Did You Know…that your high levels of bad cholesterol may be linked to Alzheimer’s?
The news on cholesterol can be confusing, as researchers scramble to determine how cholesterol levels affect overall health. The relationship between cholesterol levels and heart disease is less clear than was once believed. However, the impact of elevated cholesterol on brain health is clearer—and more concerning-than ever.
|FACT: Elevated “bad” cholesterol may put you at significantly higher risk of Alzheimer’s disease.
In 2010, Austrian researchers showed that a chronic high-cholesterol diet in rats produces brain damage similar to Alzheimer’s disease. And in 2013, groundbreaking research published in JAMA Neurology and conducted by Bruce Reed clearly showed that this risk applies to humans, as well.
Reed is a professor of neurology at the University of California (UC) Davis, and associate director of its Alzheimer’s Disease Center. “Our study shows that both higher levels of HDL (good) and lower levels of LDL (bad) cholesterol in the bloodstream are associated with lower levels of amyloid plaque deposits in the brain,” said Reed.
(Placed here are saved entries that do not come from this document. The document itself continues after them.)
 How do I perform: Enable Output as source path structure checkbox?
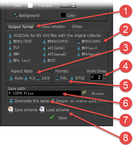coord(53,100)
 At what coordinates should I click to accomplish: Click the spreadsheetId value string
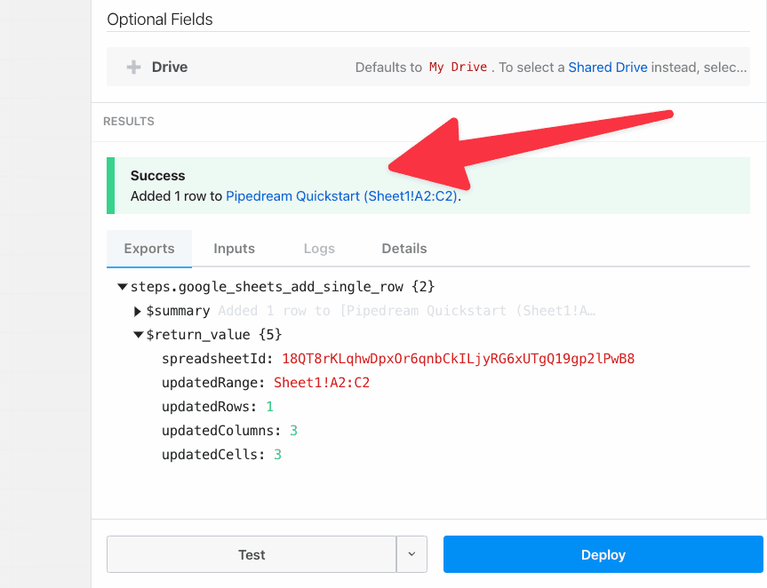(x=458, y=359)
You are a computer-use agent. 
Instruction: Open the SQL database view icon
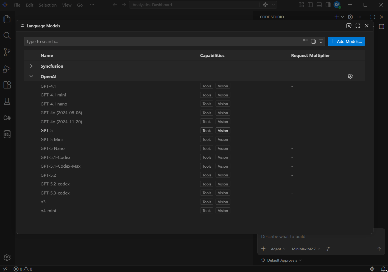(x=7, y=134)
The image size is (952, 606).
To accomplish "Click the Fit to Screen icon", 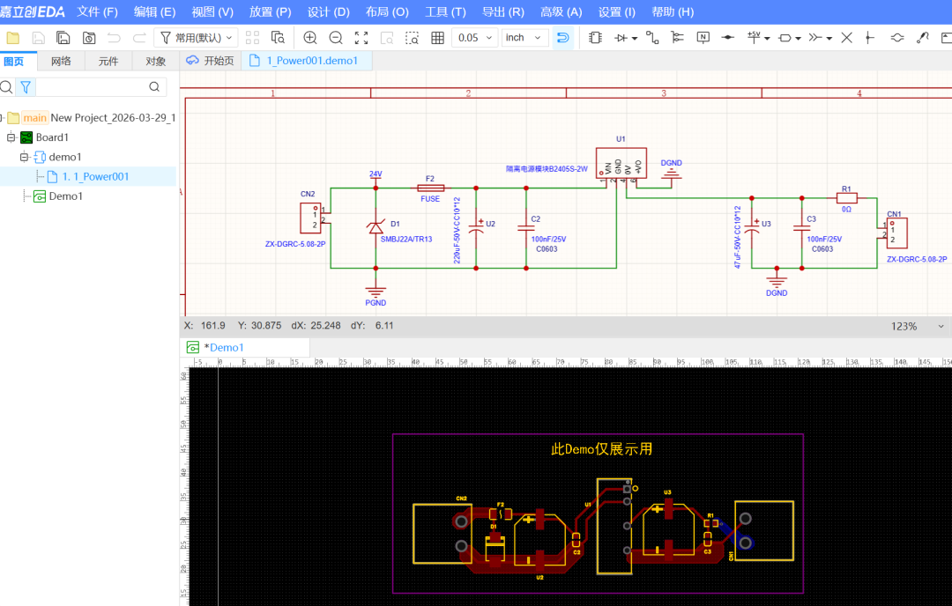I will pos(361,38).
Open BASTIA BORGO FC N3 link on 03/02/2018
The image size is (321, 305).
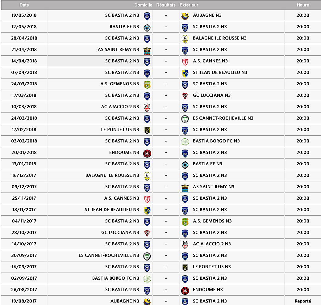point(216,141)
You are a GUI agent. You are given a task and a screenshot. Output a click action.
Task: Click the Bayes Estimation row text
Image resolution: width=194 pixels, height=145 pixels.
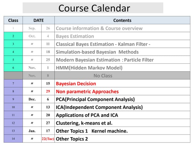[x=75, y=36]
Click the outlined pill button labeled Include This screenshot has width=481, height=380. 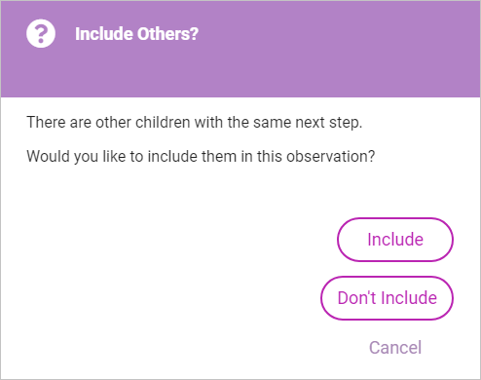395,240
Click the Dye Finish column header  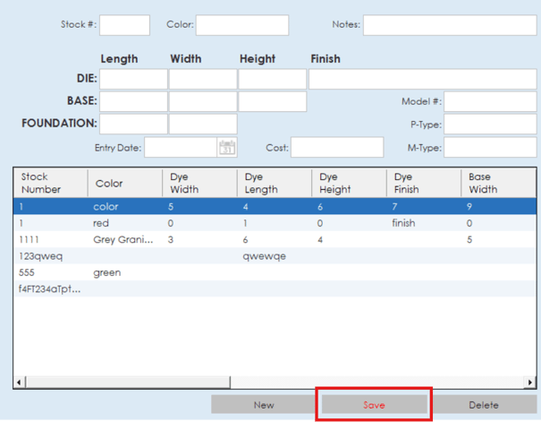coord(422,183)
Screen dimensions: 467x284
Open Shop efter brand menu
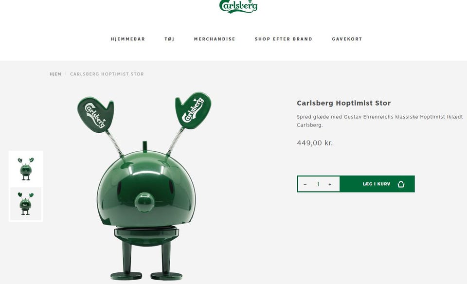click(283, 39)
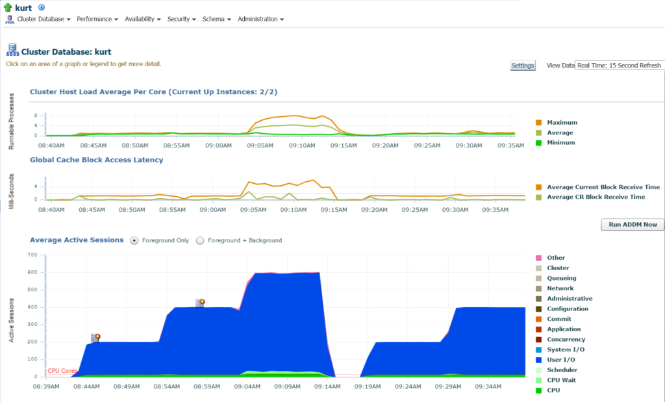Expand the Availability menu

pos(142,19)
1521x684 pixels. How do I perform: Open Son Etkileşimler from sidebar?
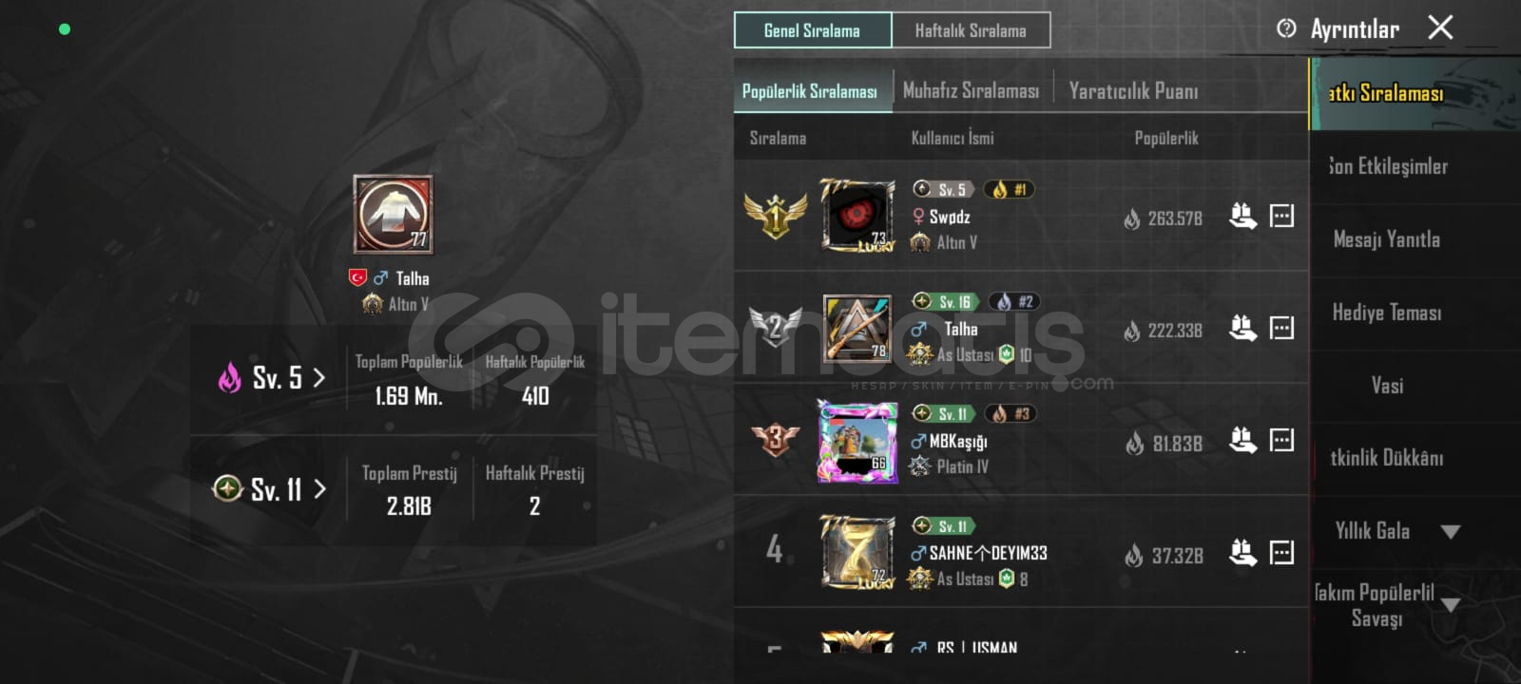(x=1387, y=166)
Amyloid plaques are a hallmark of Alzheimer’s disease.
Reed explained that long-standing evidence already shows that high cholesterol is associated with a higher risk of developing Alzheimer’s. However, his team’s study is the first to link high cholesterol with the development of amyloid plaques in the brains of living people.
A Groundbreaking Study
Reed’s study included 74 men and women aged 70 and over recruited from the Alzheimer’s Disease Center, stroke clinics, and community senior facilities.
The group included:
- 3 people with mild dementia
- 38 with mild cognitive impairment
- 33 who were cognitively normal
All the participants underwent fasting blood tests as well as brain PET scans. The PET scans highlighted amyloid plaques via a radioactive tracer. The findings? Higher levels of “bad” cholesterol (LDL) and lower levels of “good” cholesterol (HDL) were linked to more amyloid plaques in the brain.
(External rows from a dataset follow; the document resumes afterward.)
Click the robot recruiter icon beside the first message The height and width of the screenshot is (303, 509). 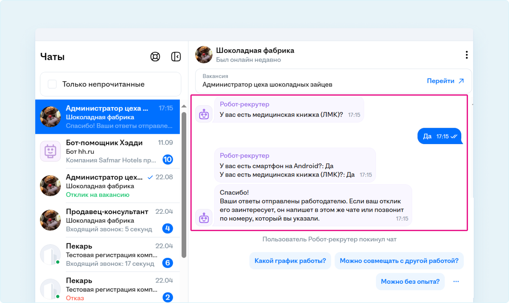204,114
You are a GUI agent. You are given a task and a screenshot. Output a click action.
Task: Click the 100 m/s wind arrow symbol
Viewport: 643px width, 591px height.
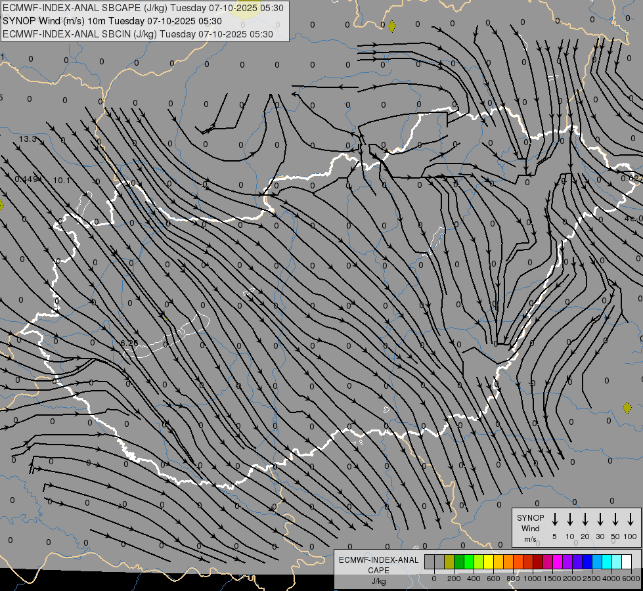pyautogui.click(x=631, y=519)
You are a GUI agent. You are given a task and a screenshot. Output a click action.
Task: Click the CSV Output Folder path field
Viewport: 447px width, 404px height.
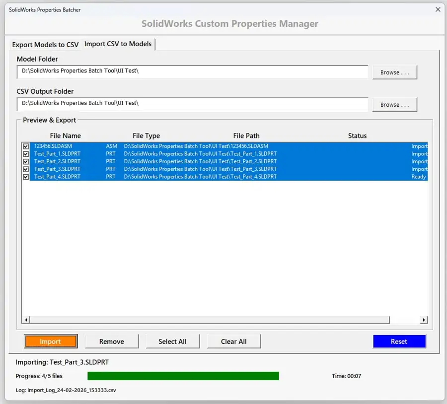(193, 104)
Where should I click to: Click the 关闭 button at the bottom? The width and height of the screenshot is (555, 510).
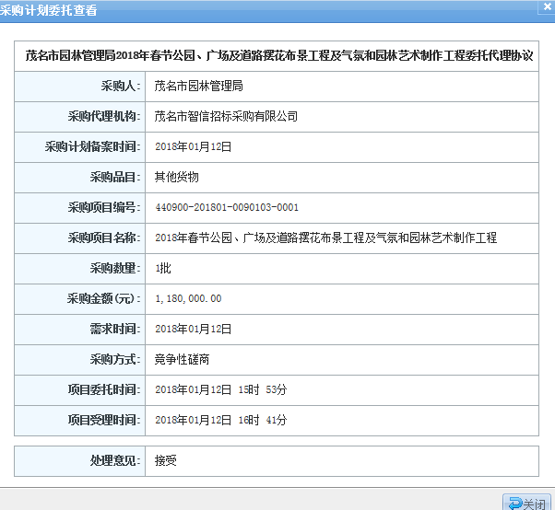click(526, 503)
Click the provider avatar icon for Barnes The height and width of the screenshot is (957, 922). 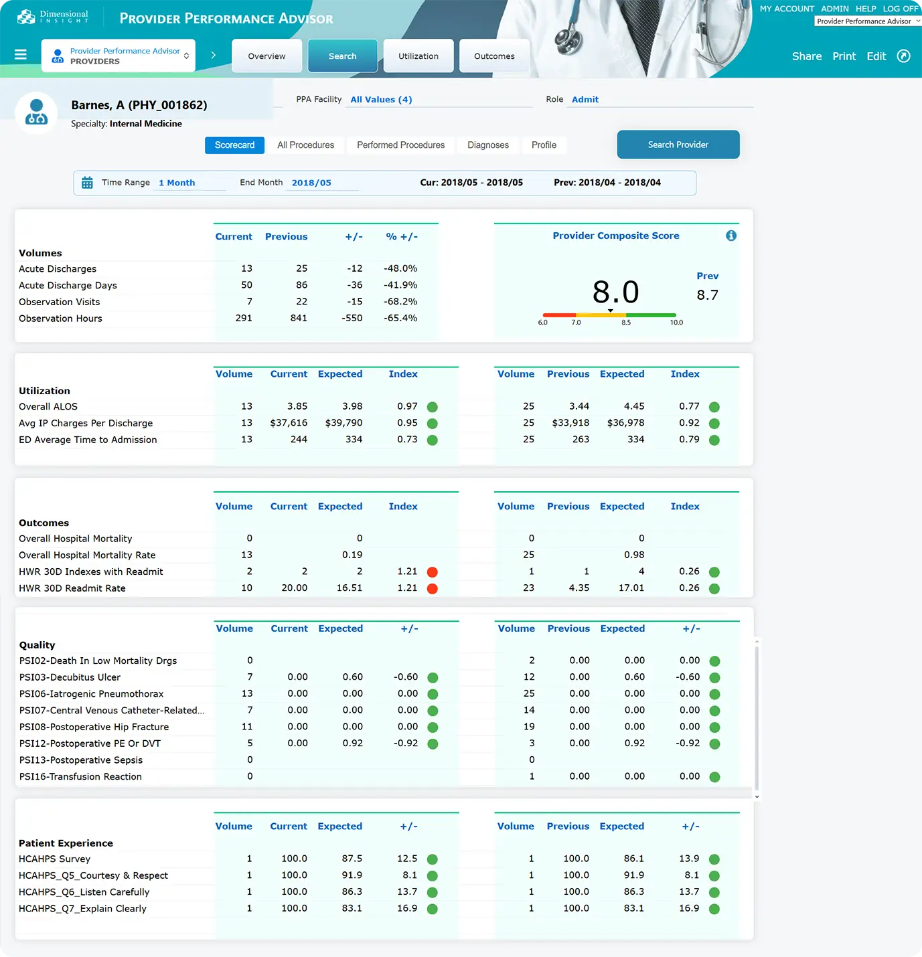[x=36, y=112]
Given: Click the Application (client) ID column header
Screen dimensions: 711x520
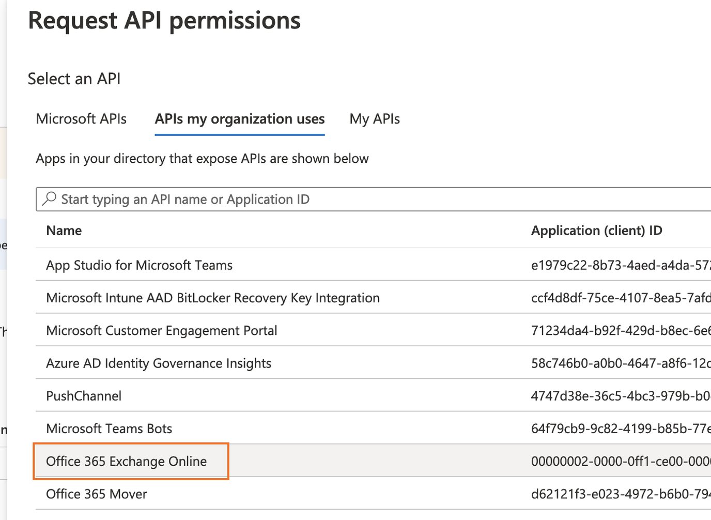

The findings were not affected by age of participants or by the presence of a specific gene linked to some forms of Alzheimer’s.
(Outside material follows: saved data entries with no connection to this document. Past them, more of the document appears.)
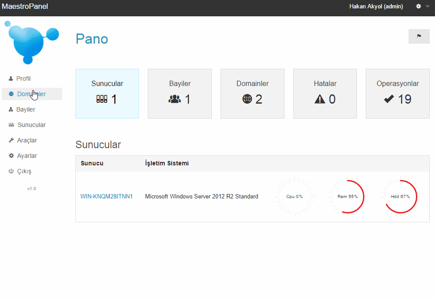Open server link WIN-KNQM28ITNN1
Screen dimensions: 435x299
pyautogui.click(x=106, y=196)
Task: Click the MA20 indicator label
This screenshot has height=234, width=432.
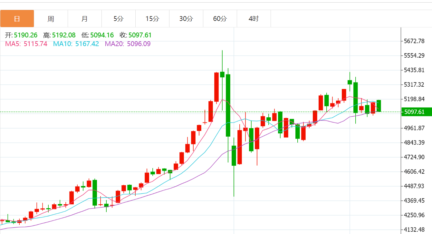Action: coord(128,44)
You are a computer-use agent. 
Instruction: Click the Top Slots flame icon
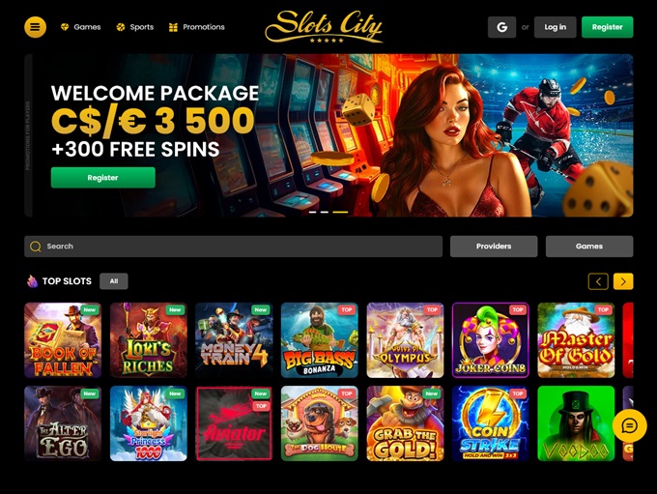pyautogui.click(x=32, y=281)
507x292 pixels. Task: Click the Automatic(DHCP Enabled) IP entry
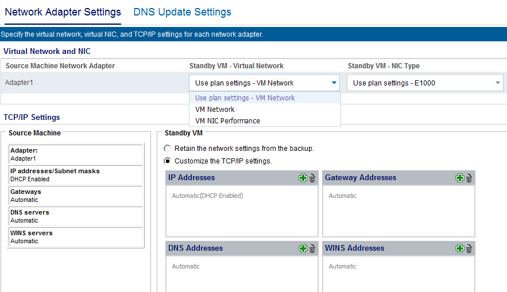coord(207,196)
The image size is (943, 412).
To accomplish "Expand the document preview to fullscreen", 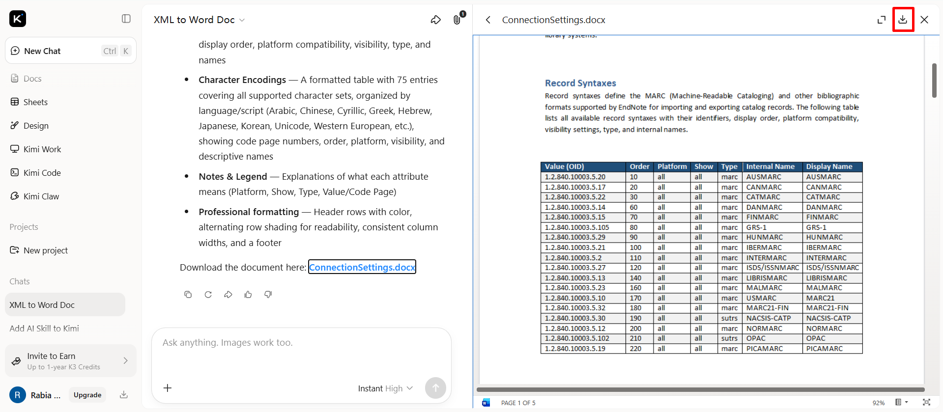I will [x=881, y=20].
Study co-author Charles DeCarli is also a professor of neurology at UC Davis and director of its Alzheimer’s Disease Center. He calls the team’s findings a “wake-up call” and says people can improve their chances of keeping their brains healthy later in life by controlling their cholesterol. “If you have an LDL above 100 or an HDL that is less than 40, even if you’re taking a statin drug, you want to make sure that you are getting those numbers into alignment. You have to get the HDL up and the LDL down,” he says.